## PROBLEM DETAILS
Reproduce the records verbatim, from the line containing "Task: Select Računovodstvo" up to and including the line containing "Action: (855, 104)".

## EXCERPTED RECORDS
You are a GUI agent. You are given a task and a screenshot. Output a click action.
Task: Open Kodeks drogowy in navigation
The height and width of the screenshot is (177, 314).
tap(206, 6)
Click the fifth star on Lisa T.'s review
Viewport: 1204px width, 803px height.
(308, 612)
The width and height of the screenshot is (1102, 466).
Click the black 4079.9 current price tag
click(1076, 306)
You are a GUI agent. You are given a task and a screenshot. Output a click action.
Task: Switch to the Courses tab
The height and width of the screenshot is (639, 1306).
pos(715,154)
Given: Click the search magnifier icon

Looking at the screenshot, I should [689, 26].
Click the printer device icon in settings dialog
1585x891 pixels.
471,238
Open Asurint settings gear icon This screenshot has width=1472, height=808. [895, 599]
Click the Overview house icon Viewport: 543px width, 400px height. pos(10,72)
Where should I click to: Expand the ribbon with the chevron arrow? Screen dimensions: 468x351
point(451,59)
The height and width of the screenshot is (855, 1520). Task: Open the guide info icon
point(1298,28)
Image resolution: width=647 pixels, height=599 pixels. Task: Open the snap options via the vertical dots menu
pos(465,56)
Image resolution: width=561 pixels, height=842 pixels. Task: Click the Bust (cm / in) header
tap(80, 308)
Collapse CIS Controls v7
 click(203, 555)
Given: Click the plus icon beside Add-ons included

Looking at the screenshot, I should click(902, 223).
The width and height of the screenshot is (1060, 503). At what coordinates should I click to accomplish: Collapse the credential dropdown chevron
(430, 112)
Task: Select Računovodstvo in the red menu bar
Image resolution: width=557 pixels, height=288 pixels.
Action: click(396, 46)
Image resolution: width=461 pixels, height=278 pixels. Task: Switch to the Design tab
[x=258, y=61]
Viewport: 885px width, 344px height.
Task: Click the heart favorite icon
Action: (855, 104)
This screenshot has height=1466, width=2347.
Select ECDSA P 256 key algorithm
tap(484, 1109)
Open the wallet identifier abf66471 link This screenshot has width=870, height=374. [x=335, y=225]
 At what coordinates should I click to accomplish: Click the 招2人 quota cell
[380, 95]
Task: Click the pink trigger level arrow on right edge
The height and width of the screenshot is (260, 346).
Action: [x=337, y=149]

## SOLUTION TO THIS PROBLEM
Task: Select Računovodstvo in the red menu bar
Image resolution: width=557 pixels, height=288 pixels.
Action: click(396, 46)
Image resolution: width=461 pixels, height=278 pixels. Task: Switch to the Design tab
[x=258, y=61]
Viewport: 885px width, 344px height.
Task: Click the heart favorite icon
Action: (855, 104)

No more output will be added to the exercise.